Now we have to calculate the original amount of carbon-14.

The expression for rate law for first order kinetics is given by :

$k=\frac{2.303}{t}\log\frac{a}{a-x}$

where,

k = rate constant  = $1.209\times 10^{-4}year^{-1}$

t = time taken for decay process  = 11430 years

a = initial amount of the carbon-14 = ?

a - x = amount left after decay process  = 0.060 g

Putting values in above equation, we get the value of initial amount of carbon-14.

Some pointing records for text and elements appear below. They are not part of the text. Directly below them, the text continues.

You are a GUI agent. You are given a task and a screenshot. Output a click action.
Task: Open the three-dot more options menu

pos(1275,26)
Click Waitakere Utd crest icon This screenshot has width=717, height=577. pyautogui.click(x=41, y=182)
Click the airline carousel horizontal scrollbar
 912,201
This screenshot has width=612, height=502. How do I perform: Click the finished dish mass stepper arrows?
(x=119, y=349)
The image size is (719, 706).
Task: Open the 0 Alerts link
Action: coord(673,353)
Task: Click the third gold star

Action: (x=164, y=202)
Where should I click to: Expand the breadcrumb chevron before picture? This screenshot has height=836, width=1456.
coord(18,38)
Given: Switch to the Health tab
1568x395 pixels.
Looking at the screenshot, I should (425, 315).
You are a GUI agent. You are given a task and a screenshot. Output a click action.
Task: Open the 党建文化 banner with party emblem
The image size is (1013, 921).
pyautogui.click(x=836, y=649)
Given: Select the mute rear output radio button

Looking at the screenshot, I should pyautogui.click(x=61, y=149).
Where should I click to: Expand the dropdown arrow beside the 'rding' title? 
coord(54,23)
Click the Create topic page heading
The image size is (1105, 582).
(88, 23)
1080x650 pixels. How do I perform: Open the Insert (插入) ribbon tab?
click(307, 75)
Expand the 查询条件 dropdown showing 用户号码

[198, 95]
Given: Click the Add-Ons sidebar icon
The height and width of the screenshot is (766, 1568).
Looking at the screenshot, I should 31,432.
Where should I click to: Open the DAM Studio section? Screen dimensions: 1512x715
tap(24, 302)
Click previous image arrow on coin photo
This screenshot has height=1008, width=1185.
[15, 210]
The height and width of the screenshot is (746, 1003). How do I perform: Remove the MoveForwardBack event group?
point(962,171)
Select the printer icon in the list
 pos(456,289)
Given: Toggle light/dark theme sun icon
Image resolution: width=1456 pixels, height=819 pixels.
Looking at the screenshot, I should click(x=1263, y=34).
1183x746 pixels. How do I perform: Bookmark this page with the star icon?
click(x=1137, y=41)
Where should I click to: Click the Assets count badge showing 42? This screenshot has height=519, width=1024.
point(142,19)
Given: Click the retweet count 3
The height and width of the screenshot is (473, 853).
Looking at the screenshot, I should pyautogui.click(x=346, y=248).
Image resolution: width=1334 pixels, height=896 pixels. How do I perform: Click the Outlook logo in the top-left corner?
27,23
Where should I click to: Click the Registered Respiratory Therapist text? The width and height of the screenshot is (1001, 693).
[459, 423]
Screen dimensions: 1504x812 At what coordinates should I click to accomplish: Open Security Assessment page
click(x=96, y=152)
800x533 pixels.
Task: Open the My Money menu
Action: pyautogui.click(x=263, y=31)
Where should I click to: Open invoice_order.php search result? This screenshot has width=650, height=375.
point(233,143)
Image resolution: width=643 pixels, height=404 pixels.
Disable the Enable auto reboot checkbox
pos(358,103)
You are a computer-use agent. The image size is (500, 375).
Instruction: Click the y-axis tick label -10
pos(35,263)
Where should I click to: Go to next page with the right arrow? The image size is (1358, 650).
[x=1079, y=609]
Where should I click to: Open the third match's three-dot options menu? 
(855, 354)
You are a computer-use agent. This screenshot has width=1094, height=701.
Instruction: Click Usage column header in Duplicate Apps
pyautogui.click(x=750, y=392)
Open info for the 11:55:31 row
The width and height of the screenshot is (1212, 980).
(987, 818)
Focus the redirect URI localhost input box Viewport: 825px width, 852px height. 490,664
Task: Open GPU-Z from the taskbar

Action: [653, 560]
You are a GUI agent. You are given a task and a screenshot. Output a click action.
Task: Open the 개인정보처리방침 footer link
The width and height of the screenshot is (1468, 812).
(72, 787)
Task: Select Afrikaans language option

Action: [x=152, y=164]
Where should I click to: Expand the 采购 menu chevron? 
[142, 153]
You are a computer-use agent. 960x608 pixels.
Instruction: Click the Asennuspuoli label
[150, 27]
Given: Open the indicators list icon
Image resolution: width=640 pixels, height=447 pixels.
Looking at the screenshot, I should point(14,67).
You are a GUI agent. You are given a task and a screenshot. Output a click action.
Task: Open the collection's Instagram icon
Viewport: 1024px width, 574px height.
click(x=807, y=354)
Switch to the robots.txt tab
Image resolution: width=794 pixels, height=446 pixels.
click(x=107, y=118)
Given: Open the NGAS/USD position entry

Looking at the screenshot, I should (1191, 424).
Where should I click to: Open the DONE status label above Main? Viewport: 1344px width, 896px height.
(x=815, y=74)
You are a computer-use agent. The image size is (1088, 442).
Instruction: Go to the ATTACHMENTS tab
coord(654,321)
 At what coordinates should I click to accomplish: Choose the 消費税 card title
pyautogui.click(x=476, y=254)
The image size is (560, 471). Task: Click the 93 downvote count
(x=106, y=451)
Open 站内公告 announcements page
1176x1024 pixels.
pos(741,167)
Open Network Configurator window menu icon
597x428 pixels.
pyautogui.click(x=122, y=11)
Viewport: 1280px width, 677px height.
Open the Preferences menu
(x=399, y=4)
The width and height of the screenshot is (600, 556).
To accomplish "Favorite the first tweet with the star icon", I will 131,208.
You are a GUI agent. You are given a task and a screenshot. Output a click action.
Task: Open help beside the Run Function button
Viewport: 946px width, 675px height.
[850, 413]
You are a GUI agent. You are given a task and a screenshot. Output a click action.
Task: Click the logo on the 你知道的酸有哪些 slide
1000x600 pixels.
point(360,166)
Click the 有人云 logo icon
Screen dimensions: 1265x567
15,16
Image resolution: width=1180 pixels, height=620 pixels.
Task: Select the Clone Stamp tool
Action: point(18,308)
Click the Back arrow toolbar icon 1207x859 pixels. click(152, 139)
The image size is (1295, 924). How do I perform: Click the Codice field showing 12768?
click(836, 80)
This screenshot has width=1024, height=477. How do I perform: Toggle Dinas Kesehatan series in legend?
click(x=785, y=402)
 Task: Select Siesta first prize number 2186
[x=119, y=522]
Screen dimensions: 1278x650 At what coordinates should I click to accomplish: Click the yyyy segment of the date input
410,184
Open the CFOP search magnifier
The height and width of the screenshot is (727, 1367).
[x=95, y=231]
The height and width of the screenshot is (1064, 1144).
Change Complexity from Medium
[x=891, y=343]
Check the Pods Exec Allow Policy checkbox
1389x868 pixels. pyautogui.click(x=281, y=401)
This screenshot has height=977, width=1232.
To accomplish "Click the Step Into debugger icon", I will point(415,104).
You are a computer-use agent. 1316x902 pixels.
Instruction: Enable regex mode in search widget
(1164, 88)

$1.209\times 10^{-4}year^{-1}=\frac{2.303}{11430years}\log\frac{a}{0.060g}$

$a=0.238g$

Therefore, 0.239 gram of carbon-14 must have been present in the sample 11,430 years ago.

Answer 2

Answer: 86.47 g of carbon-14 must have been present in the sample 11,430 years ago.

Explanation:

Half-life of sample of carbon -14= 5,730 days

$\lambda=\frac{0.693}{t_{\frac{1}{2}}}=\frac{0.693}{5,730 days}=0.00012 day^{-1}$

Let the sample present 11,430 years(t) ago = $N_o$

Sample left till today ,N= 0.060 g

$N=N_o\times e^{-\lambda t}$

$ln[N]=ln[N]_o-\lambda t$

$\log[0.060 g]=\log[N_o]-2.303\times 0.00012 day^{-1}\times 11,430 days$

$\log[N_o]=1.9369$

$N_o=86.47 g$

86.47 g of carbon-14 must have been present in the sample 11,430 years ago.